Task to carry out:
Begin at the line containing "2018 (17, 2119)" in the entries below and end at the line containing "[How to Choose"; transcribe that range exactly and nothing outside it.

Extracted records
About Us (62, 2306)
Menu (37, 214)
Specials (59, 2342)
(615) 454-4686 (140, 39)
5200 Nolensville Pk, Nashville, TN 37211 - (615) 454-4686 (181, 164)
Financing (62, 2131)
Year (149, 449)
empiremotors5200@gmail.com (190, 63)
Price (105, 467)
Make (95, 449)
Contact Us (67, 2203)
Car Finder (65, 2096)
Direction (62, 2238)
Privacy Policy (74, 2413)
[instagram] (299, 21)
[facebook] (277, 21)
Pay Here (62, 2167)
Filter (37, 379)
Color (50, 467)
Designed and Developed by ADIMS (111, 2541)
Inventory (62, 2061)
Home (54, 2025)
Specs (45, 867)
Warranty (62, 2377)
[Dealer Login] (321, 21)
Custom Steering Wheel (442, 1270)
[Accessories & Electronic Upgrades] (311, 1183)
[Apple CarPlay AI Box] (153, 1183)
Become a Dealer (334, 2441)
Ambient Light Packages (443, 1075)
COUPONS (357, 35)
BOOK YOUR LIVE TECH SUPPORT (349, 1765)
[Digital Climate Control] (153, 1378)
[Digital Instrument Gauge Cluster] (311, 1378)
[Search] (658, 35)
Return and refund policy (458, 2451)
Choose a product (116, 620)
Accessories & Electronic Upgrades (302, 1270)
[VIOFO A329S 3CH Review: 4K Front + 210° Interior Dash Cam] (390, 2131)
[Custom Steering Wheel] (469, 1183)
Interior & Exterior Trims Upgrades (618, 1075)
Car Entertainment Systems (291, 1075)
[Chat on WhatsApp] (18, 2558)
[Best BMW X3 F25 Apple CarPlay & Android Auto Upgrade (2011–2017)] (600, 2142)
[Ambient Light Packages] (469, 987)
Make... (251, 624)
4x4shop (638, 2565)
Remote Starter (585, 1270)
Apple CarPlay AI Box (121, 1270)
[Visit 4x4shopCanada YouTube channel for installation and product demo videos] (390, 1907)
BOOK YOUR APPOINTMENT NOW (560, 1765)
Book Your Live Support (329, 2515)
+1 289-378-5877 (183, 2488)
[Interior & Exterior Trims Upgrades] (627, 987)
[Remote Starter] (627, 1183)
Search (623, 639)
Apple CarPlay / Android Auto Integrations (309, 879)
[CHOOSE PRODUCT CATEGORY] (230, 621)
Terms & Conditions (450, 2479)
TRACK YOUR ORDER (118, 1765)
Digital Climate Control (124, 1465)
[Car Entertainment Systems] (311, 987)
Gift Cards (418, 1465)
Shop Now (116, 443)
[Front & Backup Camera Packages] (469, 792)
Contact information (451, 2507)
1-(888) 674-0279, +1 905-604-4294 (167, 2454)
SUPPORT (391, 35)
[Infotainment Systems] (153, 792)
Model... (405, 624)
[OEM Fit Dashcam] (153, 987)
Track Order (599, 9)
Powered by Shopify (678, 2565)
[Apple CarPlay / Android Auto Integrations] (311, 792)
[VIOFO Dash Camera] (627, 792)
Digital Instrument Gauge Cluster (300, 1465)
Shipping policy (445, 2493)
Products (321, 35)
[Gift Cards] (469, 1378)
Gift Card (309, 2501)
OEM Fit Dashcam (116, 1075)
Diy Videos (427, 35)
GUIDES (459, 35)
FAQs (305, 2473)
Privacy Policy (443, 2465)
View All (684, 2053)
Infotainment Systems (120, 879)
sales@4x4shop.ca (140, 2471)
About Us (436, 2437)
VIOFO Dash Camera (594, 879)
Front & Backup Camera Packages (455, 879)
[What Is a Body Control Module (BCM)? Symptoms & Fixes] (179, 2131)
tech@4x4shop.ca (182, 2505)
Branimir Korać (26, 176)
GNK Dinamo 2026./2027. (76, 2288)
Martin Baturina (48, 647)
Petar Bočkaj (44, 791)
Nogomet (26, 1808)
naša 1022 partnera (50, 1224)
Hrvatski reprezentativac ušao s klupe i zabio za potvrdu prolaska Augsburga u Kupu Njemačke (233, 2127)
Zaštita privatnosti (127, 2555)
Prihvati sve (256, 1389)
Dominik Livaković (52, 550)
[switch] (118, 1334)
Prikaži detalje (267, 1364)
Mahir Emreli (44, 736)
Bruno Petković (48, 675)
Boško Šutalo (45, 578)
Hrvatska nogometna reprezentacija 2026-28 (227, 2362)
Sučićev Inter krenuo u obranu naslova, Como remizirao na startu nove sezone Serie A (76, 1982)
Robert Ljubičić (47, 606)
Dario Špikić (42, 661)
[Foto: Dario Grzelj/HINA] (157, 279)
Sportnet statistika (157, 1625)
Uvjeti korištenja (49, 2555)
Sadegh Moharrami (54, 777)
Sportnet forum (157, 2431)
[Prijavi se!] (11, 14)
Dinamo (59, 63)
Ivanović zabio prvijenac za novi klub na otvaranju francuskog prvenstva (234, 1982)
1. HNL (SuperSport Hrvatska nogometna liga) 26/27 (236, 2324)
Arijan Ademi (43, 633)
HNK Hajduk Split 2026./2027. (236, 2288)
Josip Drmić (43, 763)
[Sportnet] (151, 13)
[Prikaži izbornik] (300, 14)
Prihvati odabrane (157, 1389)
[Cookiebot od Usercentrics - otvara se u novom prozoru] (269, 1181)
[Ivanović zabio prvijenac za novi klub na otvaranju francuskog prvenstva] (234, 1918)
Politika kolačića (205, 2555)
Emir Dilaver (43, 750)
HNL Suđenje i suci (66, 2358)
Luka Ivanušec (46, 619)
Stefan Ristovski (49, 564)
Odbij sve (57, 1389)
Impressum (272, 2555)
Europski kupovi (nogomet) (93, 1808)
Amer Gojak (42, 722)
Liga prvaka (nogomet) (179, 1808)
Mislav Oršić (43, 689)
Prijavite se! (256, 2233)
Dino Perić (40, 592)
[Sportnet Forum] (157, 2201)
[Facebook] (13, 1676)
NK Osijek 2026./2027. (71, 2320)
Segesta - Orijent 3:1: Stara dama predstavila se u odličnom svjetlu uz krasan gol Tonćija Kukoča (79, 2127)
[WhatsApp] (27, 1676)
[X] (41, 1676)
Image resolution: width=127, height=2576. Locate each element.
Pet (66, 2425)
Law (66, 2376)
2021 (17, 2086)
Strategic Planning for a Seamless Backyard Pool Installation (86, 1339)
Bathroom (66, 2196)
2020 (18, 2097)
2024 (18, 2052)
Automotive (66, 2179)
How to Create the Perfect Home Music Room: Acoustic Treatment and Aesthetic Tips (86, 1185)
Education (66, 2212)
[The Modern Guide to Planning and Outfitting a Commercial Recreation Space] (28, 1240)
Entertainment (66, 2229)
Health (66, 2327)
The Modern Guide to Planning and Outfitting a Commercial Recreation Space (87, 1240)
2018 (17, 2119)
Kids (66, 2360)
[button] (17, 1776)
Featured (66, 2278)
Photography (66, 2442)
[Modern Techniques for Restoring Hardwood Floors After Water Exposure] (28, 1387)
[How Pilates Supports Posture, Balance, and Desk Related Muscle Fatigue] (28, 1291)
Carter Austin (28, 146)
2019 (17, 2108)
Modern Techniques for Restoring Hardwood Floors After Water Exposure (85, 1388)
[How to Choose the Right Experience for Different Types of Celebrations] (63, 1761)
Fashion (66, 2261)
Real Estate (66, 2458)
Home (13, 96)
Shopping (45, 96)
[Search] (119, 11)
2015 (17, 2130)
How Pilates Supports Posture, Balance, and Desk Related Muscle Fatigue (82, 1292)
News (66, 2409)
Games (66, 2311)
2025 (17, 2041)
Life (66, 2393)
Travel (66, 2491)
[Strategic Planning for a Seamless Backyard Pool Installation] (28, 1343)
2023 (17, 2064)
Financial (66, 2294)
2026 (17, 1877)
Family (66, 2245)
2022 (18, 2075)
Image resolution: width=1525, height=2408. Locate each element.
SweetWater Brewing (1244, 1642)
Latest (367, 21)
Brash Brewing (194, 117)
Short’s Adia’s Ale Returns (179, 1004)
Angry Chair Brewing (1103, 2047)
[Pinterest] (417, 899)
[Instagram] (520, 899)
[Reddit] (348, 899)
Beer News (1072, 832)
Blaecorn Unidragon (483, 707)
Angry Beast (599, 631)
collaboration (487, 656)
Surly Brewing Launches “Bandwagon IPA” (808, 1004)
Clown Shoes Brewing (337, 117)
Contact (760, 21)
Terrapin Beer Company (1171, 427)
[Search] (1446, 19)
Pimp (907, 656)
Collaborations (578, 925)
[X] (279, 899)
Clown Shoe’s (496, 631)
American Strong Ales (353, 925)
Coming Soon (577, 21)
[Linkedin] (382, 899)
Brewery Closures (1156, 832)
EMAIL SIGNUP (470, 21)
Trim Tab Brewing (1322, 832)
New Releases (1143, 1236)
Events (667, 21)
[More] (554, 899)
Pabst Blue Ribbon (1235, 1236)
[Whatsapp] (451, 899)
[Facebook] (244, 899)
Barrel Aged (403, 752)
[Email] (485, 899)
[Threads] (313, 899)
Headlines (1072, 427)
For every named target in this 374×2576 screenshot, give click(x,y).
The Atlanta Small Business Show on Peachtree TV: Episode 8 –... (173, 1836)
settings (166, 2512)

Problem solution:
2018 (17, 2119)
Kids (66, 2360)
[button] (17, 1776)
Featured (66, 2278)
Photography (66, 2442)
[Modern Techniques for Restoring Hardwood Floors After Water Exposure] (28, 1387)
[How Pilates Supports Posture, Balance, and Desk Related Muscle Fatigue] (28, 1291)
Carter Austin (28, 146)
2019 (17, 2108)
Modern Techniques for Restoring Hardwood Floors After Water Exposure (85, 1388)
[How to Choose the Right Experience for Different Types of Celebrations] (63, 1761)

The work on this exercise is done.